Australian researchers have successfully halted and eliminated cancer growth in tumour-bearing mice by injecting them with nanoparticles containing genome editing machinery targeting cancer genes.

'This is the first cure for any cancer using this technology,' said Professor Nigel McMillan, programme director at the Menzies Health Institute Queensland, Griffith University, who led the study.

'The nanoparticles search out the cancer-causing gene in cancer cells and "edit it" by introducing some extra DNA that causes the gene to be misread and stop being made,' he added.

In the study published in Molecular Therapy, the researchers used CRISPR/Cas9 genome editing technology to prevent the expression of a human papillomavirus (HPV) gene, called E7, that drives cervical cancer.

The CRISPR/Cas9 machinery was packaged into stealth nanoparticles and injected into mice with tumours that developed following transplantation with HPV cervical cancer cells. Mice that were transplanted with HPV-16 cervical cancer cells received three injections at 8, 12 and 16 days. The researchers observed that tumour growth was halted in these mice after 77 days and they out-lived untreated mice.

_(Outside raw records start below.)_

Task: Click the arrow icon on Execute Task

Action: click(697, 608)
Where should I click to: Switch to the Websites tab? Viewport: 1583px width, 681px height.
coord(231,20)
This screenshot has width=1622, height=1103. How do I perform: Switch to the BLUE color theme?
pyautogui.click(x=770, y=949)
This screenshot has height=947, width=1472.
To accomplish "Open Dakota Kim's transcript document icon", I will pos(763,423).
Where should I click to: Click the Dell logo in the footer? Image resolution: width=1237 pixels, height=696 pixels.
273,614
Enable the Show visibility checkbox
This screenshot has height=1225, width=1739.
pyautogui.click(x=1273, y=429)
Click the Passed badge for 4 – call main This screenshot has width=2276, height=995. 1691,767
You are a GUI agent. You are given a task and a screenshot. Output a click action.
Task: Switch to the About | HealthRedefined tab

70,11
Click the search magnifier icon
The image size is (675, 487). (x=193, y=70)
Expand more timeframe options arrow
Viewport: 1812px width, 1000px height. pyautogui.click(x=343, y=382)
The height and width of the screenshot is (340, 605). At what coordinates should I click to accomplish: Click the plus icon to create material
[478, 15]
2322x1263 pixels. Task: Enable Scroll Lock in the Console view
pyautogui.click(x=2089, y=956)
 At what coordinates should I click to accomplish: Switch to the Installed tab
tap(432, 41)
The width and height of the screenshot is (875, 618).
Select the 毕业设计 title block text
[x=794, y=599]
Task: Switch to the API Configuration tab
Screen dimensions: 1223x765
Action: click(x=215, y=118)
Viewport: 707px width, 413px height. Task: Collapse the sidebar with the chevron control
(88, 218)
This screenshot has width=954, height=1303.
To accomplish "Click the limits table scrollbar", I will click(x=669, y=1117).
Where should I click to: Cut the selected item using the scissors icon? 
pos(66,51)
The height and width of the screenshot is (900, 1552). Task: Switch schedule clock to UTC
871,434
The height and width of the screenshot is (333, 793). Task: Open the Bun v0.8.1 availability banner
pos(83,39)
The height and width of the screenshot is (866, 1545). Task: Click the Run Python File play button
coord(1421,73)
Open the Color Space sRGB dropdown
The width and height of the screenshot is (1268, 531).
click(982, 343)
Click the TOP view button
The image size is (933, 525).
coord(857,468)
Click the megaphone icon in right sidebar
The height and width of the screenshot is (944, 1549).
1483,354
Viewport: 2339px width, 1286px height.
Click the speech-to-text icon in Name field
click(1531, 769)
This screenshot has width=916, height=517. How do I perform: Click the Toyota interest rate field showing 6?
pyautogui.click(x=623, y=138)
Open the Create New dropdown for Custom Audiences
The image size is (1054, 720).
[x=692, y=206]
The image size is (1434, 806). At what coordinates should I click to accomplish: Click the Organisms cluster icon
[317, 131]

They also treated mice that were transplanted with HPV-18 cervical cancer cells with nanoparticles targeting the E7 gene. These mice were separated into two groups; one group received three injections whereas the other group received seven. Their findings show that tumour growth was temporarily halted but resumed again in the mice that received three injections. However, the tumours were completely cleared in mice that were injected at seven different time points.

These findings suggest that CRISPR/Cas9 therapy may be an effective treatment for cervical cancer, however further studies need to be carried out to determine the specificity and safety of this treatment before it can be trialled in humans.

'We know a third of all cancers in the world are caused by infectious organisms, so this treatment would be fantastic because we are targeting foreign genes, genes that are not normally in our genome,' Professor McMillan told ABC News.

'There are still many steps to go through before we get to the clinic stage,' he added.